Material ▸
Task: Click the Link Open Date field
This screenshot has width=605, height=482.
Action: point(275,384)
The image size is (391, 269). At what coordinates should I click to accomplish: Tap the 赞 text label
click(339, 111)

Task details ▸ Copy out every line of the records above, keeping each character unchanged.

The solution ▸
Task: Click the Link Open Date field
This screenshot has width=605, height=482.
Action: point(275,384)
The image size is (391, 269). At what coordinates should I click to accomplish: Tap the 赞 text label
click(339, 111)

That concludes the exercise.